Et un jour, on perd un être cher : le temps s’arrête

Aujourd’hui, à travers la fenêtre de mon bureau donnant sur une rue fréquentée, le temps, pour moi, s’est arrêté.

Un être cher à mon cœur a rejoint le Seigneur des mondes.

Un appel, quelques mots, le temps s’est accéléré au rythme intense des palpitations de mon cœur blessé.

Et les larmes qui abondent.

Et comme une évidence, une sourate résonne en moi dans un beau silence.

Sourate Al-Asr, Le Temps.

« Au nom de Dieu, le Tout Miséricordieux, le Très Miséricordieux. Par le Temps ! L’homme est certes en perdition, sauf ceux qui croient et accomplissent les bonnes œuvres, s’enjoignent mutuellement la vérité et s’enjoignent mutuellement l’endurance ».

À travers cette fenêtre donnant sur cette vie ici-bas qui a longtemps fait de moi sa prisonnière, les yeux embués, j’observe maintenant le mirage s’estomper.

Les larmes coulent ; des larmes de paix et de détachement. Les larmes du discernement.

Et dans mon esprit, un déclic, comme une levée de rideaux face à ce cirque urbain qui avait fait de moi un animal captif, soumis à son égo.

Et j’observe, dans cette méditation silencieuse…

Ce va-et-vient des hommes occupés.

Ces hommes d’affaires attachés au cou par tant de responsabilités.
Ces étiquettes d’articles soldés qui nous racolent et nous pressent dans cette course folle, pendant que les enfants, innocents et enjoués, rient et se bousculent sur le chemin de l’école.

Certains courent après le temps.

Tandis que d’autres, à l’âge avancé, le portent en eux lourdement. Assis sur des bancs, les mains froissées, le visage sillonné par le temps, ces âmes étaient un sablier vivant.

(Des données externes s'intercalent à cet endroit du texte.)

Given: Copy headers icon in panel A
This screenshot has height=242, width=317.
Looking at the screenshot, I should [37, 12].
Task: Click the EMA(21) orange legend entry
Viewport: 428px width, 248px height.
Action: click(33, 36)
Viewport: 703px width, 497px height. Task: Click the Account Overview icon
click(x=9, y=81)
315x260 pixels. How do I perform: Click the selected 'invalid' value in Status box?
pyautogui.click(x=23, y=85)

Les klaxons de cette ville vibrante plongent les uns dans une stimulation frénétique où ce temps n’existe plus.

Et emmènent les autres dans une hypnose continue, leur faisant perdre la vue.

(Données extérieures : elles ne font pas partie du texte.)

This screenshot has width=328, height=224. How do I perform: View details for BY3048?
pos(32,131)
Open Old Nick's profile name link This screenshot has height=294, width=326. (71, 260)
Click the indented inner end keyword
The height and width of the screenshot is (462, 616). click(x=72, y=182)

Alors me vient le hadith dans lequel le Prophète, paix sur lui, a dit : « Chacun sera ressuscité dans l’état où il était au moment de sa mort » [Muslim, Riyad as-Salihin n°116]

Ô mon âme, prends donc garde à toi, ton temps est compté.

Le monde s’agite, t’embarque, bon gré mal gré, dans ce carrousel de la vie, le temps d’un manège qui te fera tourner la tête, qui te prendra au piège.

Descends du manège maintenant, le jeu est terminé.

Prends donc garde à ce cirque bien orchestré de la vie mondaine qui fait de la négligence du rappel de Dieu une valeur reine.

Accroche-toi à la corde de Dieu et hisse-toi plus haut. L’horizon de Dieu est merveilleux, le monde d’ici-bas ne l’est que pour les yeux.

Viens donc, viens.

Partager ces moments figés dans les seuls paradis que porte cette vie d’ici-bas. Ces paradis où le nom de Dieu est mentionné et dans lesquels les âmes éveillées s’élèvent et veillent au souvenir du Bien-Aimé, miséricorde pour l’humanité.

Ce temps, il est terminé pour cet être cher dont l’âme s’est envolée,

Auprès de son Seigneur, dans cet au-delà que toute âme ira goûter.

Prends donc garde à toi

La vraie vie n’est pas celle-là.

Seigneur Dieu, fais miséricorde à ces âmes croyantes que nous avons côtoyées.
Elles ont quitté leur enveloppe charnelle et temporelle, et pour elles, la plume est levée, la métamorphose a opéré.

Puissent-elles papillonner dans la paix et la proximité de Ton Amour parfait, dans ce vaste Paradis où le temps est infini.

Un commentaire

  1. Je présente mes sincères condoléances à la famille et aux proches.

    Que Dieu fasse miséricorde au défunt, qu’Il lui pardonne ses fautes, l’accueille dans Sa lumière et Sa paix, et lui accorde une demeure de sérénité auprès de Lui.

    Que Dieu apaise les cœurs, donne la force et la patience à ceux qui restent, et transforme cette épreuve en élévation spirituelle.
    Pensées fraternelles dans cette douleur.